Record set:

#####

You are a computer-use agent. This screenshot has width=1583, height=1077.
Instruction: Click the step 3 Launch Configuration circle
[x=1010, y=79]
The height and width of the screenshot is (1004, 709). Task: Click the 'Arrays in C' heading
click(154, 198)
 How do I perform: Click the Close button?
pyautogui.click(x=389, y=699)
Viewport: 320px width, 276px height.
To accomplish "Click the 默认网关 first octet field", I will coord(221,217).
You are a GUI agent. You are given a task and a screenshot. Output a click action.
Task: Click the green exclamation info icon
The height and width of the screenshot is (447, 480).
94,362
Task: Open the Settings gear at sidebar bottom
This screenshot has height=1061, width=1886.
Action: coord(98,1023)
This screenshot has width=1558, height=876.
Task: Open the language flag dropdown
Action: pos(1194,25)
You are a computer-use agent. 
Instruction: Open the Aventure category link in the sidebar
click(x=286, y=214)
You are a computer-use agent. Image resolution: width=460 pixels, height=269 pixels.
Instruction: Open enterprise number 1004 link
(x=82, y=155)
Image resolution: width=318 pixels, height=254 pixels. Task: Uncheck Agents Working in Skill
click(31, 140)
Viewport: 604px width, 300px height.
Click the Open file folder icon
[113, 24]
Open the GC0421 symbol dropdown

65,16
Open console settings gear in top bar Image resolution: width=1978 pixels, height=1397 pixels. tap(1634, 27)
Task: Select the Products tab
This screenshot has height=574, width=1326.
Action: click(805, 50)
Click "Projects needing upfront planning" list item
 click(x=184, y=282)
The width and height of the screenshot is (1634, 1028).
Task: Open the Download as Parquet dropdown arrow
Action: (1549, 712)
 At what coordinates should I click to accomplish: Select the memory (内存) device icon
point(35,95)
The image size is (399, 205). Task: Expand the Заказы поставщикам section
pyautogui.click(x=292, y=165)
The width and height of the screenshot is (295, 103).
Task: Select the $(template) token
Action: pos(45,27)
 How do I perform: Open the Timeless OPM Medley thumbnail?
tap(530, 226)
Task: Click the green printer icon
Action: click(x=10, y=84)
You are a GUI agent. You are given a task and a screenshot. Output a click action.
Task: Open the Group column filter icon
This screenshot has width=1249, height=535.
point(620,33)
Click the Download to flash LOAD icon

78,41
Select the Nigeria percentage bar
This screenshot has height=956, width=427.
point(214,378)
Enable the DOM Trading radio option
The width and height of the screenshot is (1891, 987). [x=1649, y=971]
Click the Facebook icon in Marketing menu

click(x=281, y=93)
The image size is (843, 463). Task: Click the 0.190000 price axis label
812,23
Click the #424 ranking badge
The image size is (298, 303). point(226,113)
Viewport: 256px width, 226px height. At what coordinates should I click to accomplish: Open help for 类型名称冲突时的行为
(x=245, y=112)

#####

Your objective: Recast the data as a Markdown table with the columns "Row" and "Entry", starting at the line that contains "Viewport: 256px width, 226px" and ending with the last line of the data. Number each line in order, and skip any blank lines.

Result:
| Row | Entry |
|---|---|
| 1 | Viewport: 256px width, 226px height. At what coordinates should I click to accomplish: Open help for 类型名称冲突时的行为 |
| 2 | (x=245, y=112) |